:: Material to process

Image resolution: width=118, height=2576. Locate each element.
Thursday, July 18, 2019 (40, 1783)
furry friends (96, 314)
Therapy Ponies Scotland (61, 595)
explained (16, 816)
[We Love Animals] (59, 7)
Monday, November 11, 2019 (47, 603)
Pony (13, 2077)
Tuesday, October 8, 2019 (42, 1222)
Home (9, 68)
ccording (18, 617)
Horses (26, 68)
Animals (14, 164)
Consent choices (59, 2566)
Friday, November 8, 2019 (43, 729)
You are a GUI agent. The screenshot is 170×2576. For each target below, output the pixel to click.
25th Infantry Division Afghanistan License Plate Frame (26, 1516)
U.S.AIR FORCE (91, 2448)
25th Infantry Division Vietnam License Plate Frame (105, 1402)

::::
:: Material to process

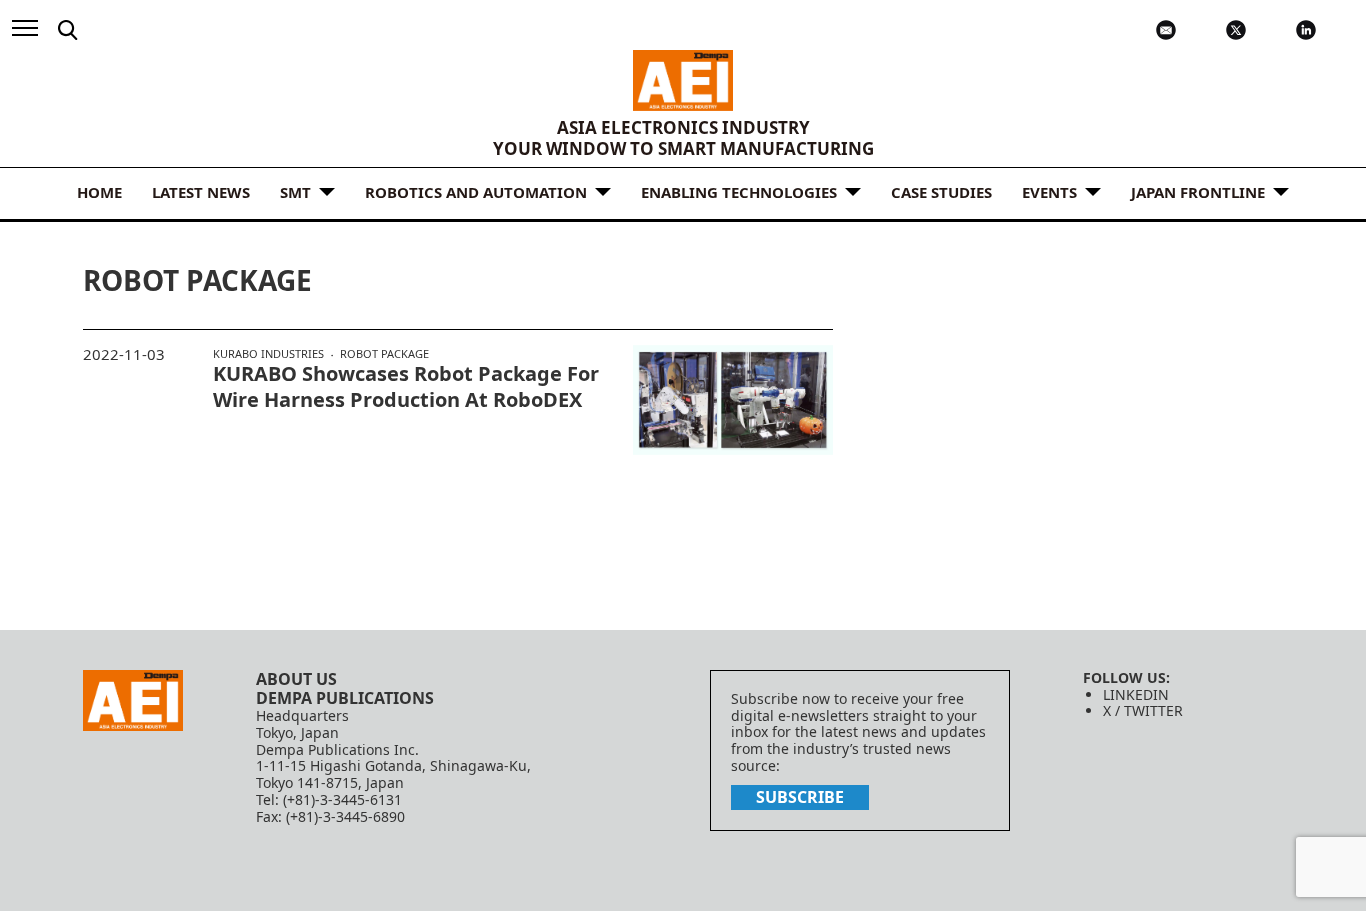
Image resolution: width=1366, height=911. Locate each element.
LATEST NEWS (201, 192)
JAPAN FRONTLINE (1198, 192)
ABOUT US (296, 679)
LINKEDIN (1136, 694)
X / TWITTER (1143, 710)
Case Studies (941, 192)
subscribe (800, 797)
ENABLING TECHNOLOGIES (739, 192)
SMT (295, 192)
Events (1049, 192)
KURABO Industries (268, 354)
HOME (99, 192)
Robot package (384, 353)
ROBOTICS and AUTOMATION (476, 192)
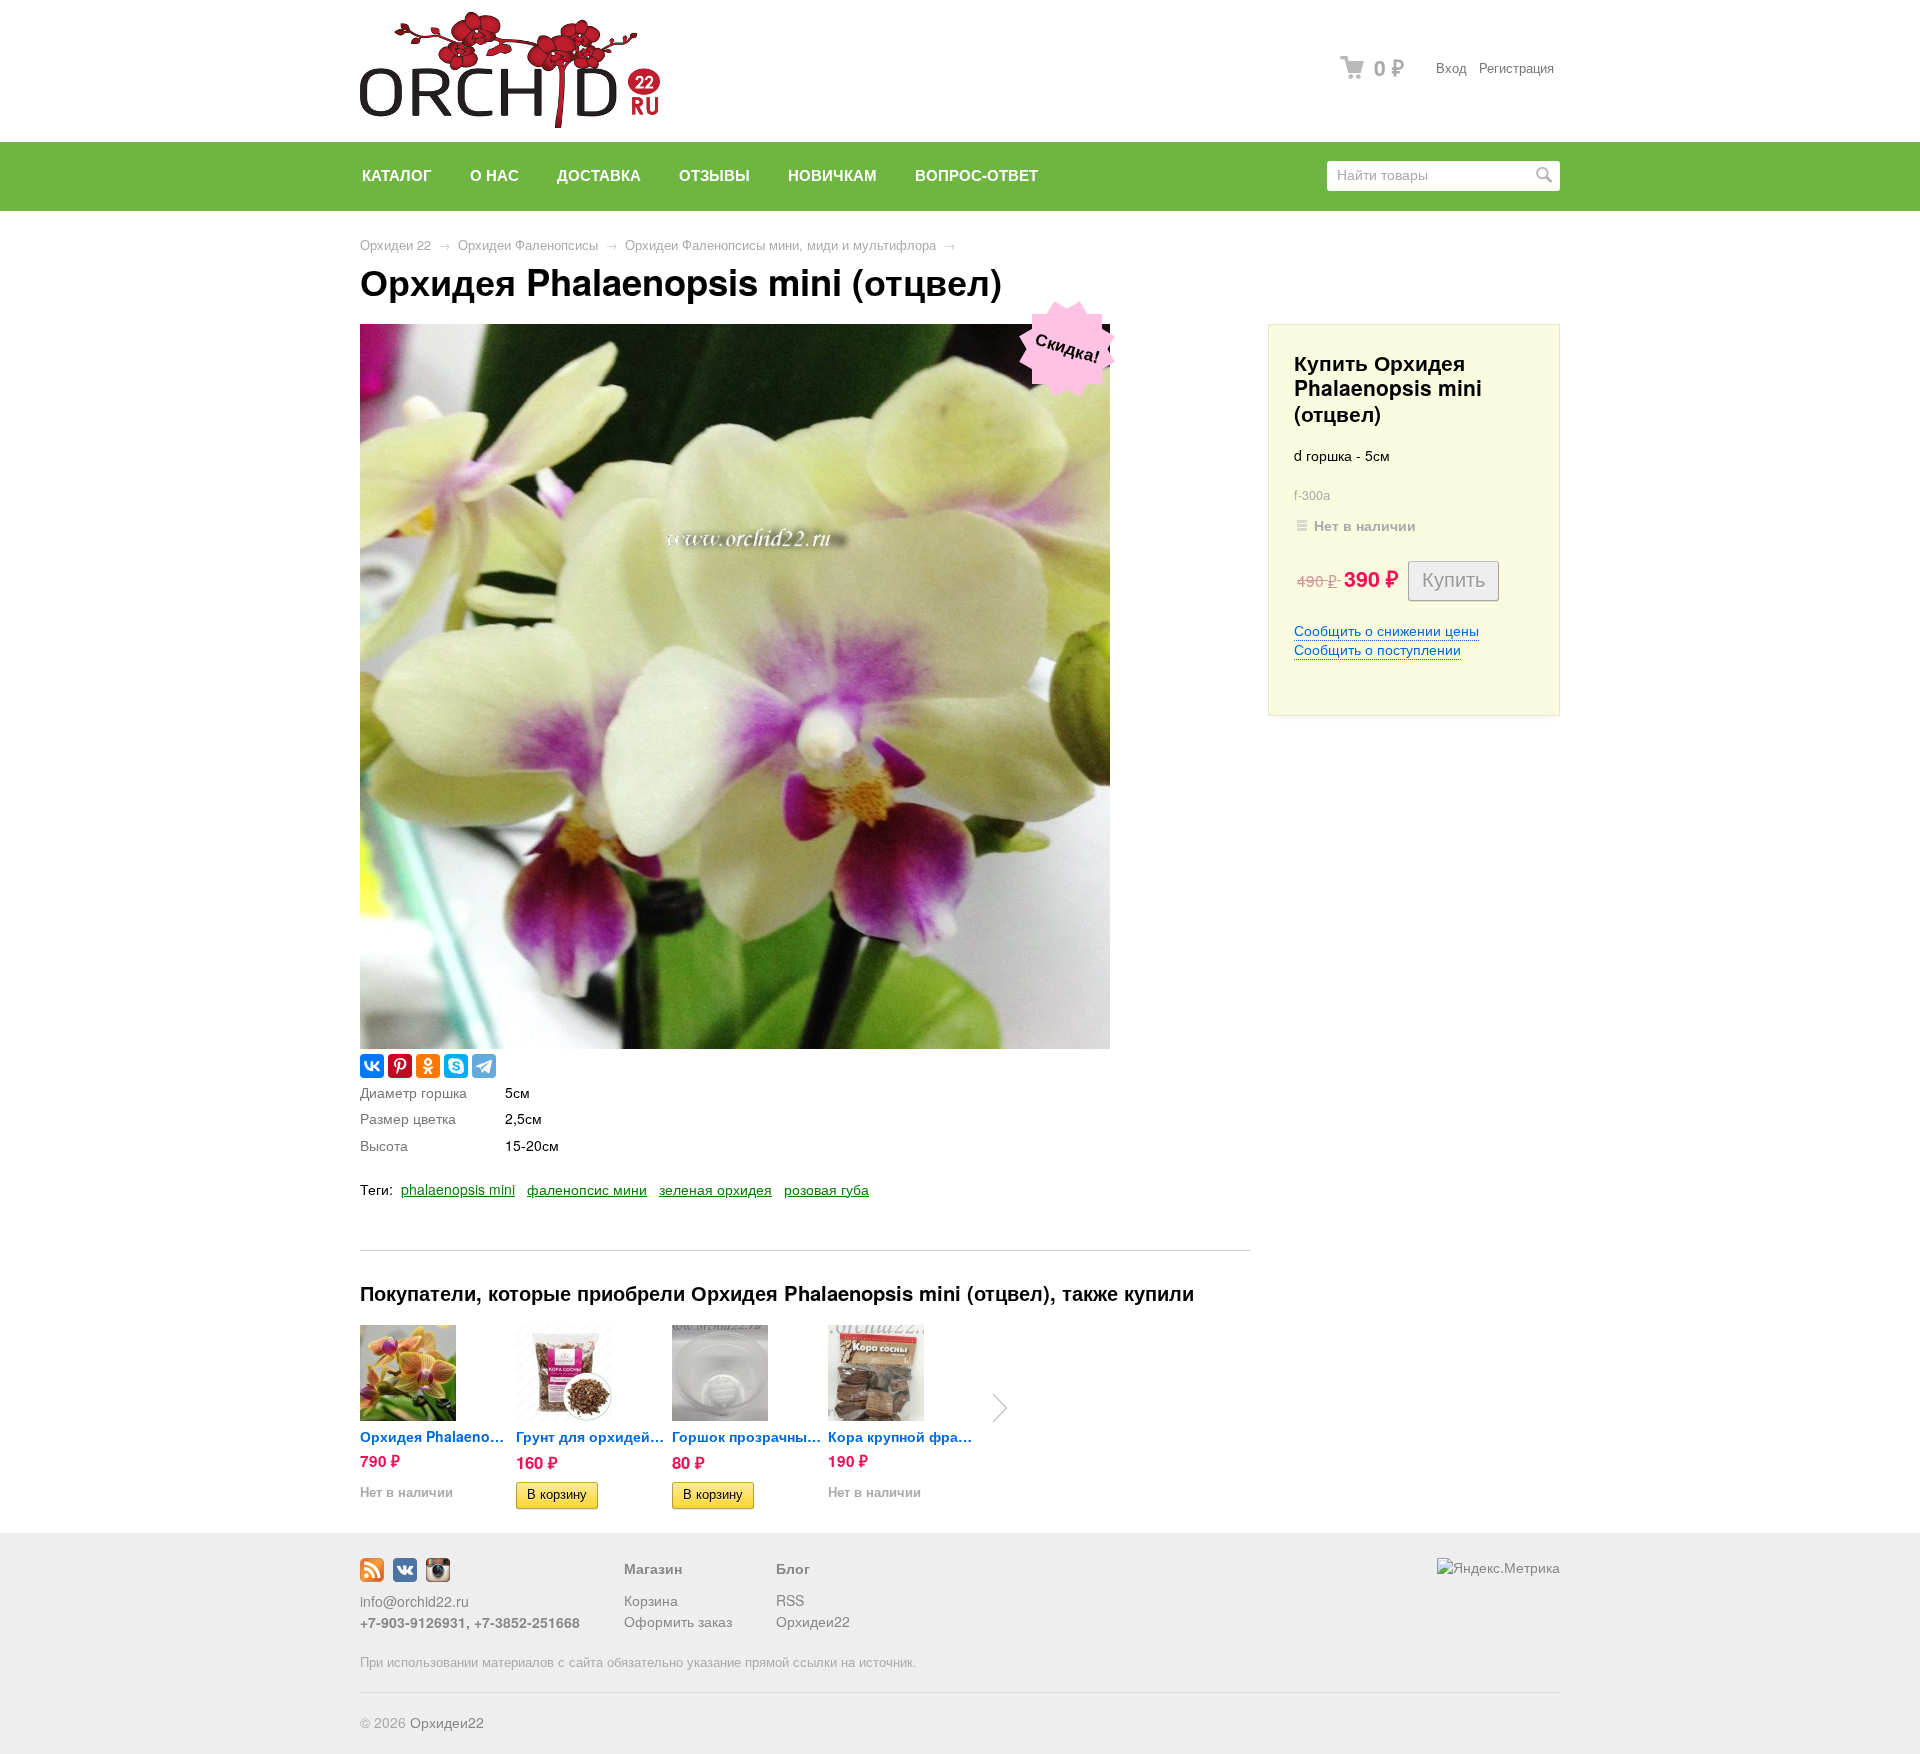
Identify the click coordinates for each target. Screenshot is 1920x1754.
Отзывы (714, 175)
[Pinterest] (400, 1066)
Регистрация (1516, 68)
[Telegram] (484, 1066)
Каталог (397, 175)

::::

§ **Activity**
Look in the material above for the line with "Home (9, 68)" and the line with "25th Infantry Division Afghanistan", and transcribe exactly those lines and all lines between them, nothing more.

§ **Solution to this exercise**
Home (9, 68)
ccording (18, 617)
Horses (26, 68)
Animals (14, 164)
Consent choices (59, 2566)
Friday, November 8, 2019 (43, 729)
You are a GUI agent. The screenshot is 170×2576. For each target below, output the pixel to click.
25th Infantry Division Afghanistan License Plate Frame (26, 1516)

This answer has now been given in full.